* **Job**
Rewrite every line of the listing below, requests included, but multiply each click coordinate in the answers by 1.45 and round it to a whole number, rounding halves up. Leave out the pictures.

* **Records for this task**
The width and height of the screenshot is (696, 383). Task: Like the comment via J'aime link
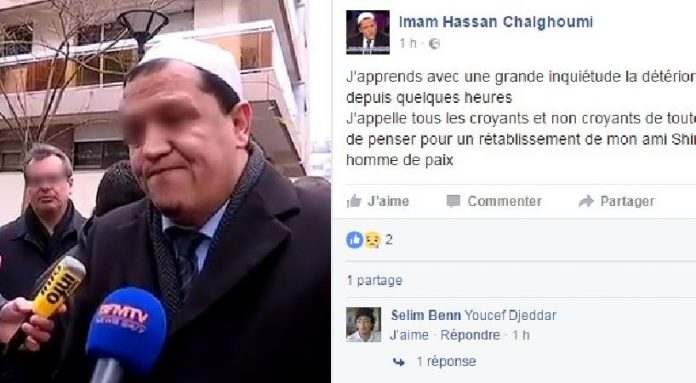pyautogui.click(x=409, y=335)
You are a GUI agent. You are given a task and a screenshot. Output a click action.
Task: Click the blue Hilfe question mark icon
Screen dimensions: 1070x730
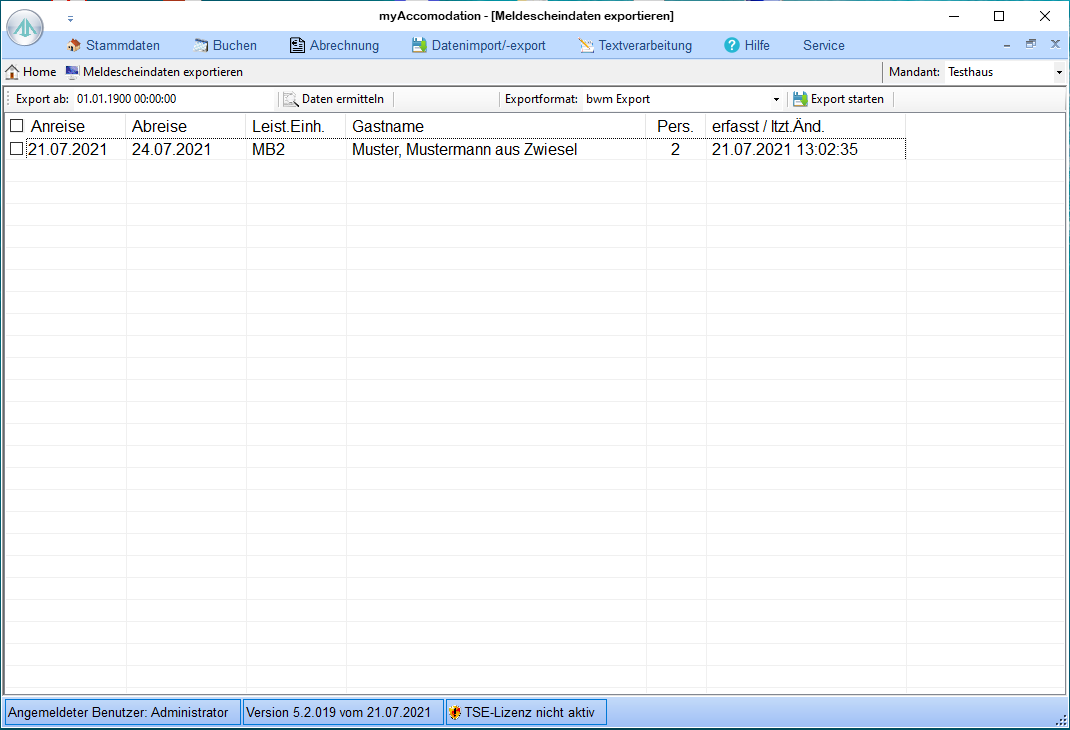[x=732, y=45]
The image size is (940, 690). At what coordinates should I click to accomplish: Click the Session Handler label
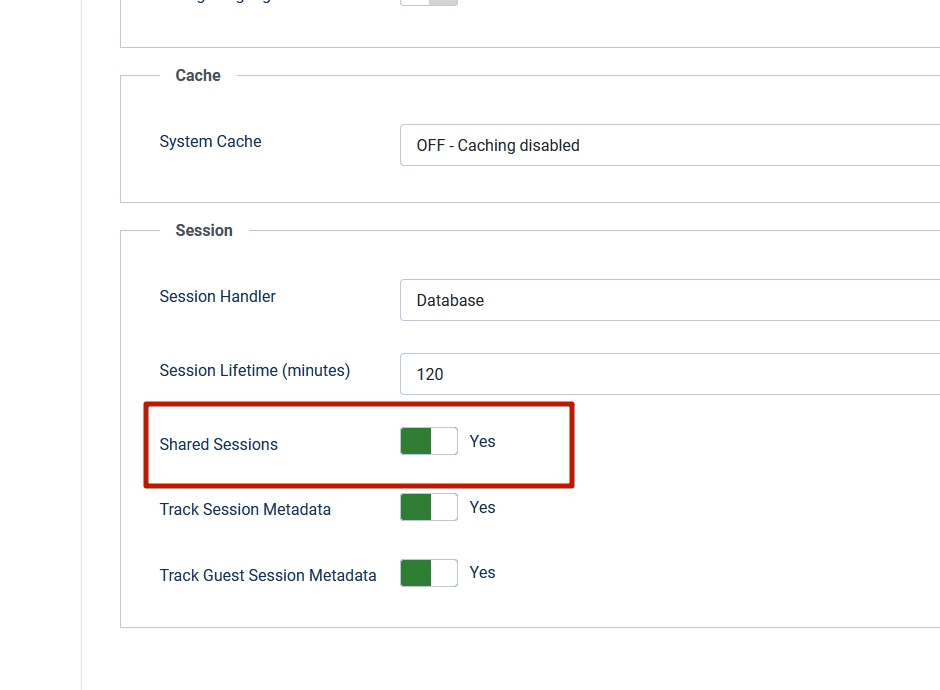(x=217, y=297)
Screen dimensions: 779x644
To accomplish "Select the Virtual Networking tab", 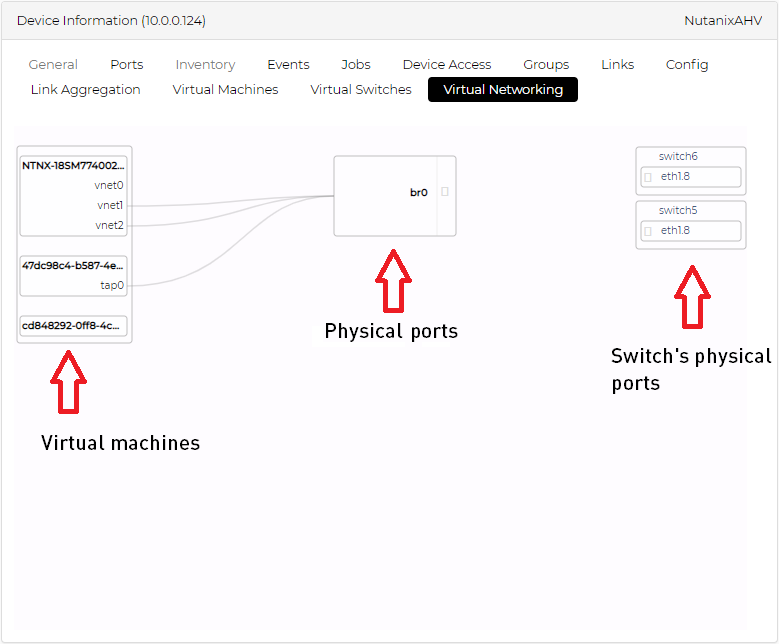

* **Exercise result**
The width and height of the screenshot is (696, 383). Task: Like the comment via J'aime link
pyautogui.click(x=593, y=486)
You are a GUI agent. You are given a task and a screenshot. Output a click action.
Task: Click the blue Hilfe question mark icon
Screen dimensions: 1070x730
[x=1061, y=65]
The image size is (940, 690). At what coordinates should I click to accomplish: Click the Session Handler label
(x=315, y=431)
Screen dimensions: 779x644
To accomplish "Select the Virtual Networking tab", 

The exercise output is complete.